Why should we even have to worry about it? Must I post the Sicko link again?
"$764m in stimulus funding to go to healthcare services" by Elizabeth Cooney, Globe Correspondent | March 26, 2009
CAMBRIDGE - Massachusetts will use $764 million from the federal stimulus package to shore up healthcare services and prevent further job and program cuts at hospitals that serve large numbers of poor patients, Governor Deval Patrick said yesterday.
The money, which is coming to the state through the Medicaid program, will also enable the state to preserve current benefits and eligibility levels for MassHealth recipients, and for residents who get subsidized health insurance under the 2006 law mandating insurance coverage. A reserve fund will be set up to meet anticipated increases in demand for the programs driven by the economic downturn.

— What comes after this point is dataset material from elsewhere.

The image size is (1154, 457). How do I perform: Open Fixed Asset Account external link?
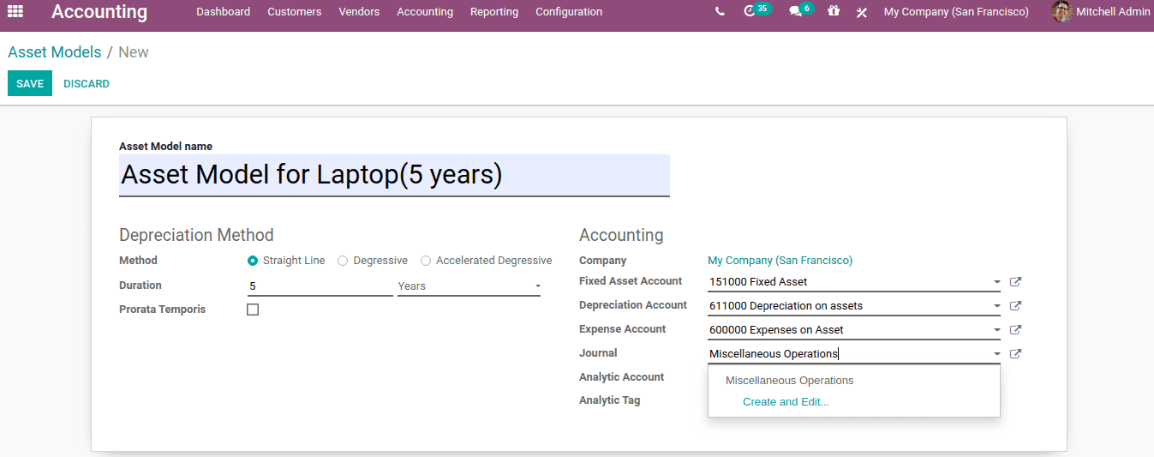(1015, 281)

Other programs for people with mental illness and disabilities will also see an infusion of funds, as will public health, youth services, and agencies serving children and families, the administration announced.
"We've had to make cuts, that's true. But thanks to the recovery funds, we have softened some of the blow," Patrick told an overflow crowd yesterday afternoon at Cambridge Hospital. "We can't avoid every tough decision in health and human services . . . but we are doing everything we can to minimize the impact on the populations that depend on you and your government more in times like these."
The guy really does make me sick. See: An Arrogant Governor
Cambridge Health Alliance and Boston Medical Center are the two largest safety-net hospitals in the state, serving large numbers of poor patients covered by MassHealth, and they will receive $120 million of the $160 million in stimulus money going to hospitals in the fiscal year beginning in July. Both had said they would eliminate jobs, close programs, and consolidate other services after state budget cuts were made last fall.
Cambridge Health Alliance will receive $40 million from the stimulus package next month to restore a cut announced earlier this year, and another $40 million in the fiscal year that begins in July. The alliance, which also includes hospitals in Somerville and Everett, said in January that it would cut 300 jobs, discontinue inpatient services at Somerville Hospital, and close its pediatric and addiction units.
The new money, while welcome, will not restore those jobs or services, chief executive Dennis Keefe said. "If we didn't get these funds restored, we'd be looking at further impact on literally hundreds of jobs," Keefe said in an interview.
Boston Medical Center will get $80 million through the stimulus program next year, plus $64 million this year for services it provided in fiscal 2008 to low-income patients, as part of an earmark in the 2006 health insurance law.
Elaine Ullian, president of Boston Medical Center, said the hospital has suffered significant cuts in state reimbursement this year for the care of the poor and expects further cuts next fiscal year. The new money will not be enough to close its budget gap.
"What we do know is that there is a gap of $173 million between the expenses we incur and the payments we receive for treating Medicaid patients," Ullian said. "We're hopeful we can work with the administration to bridge this gap."
How much did they pay you this year, lady?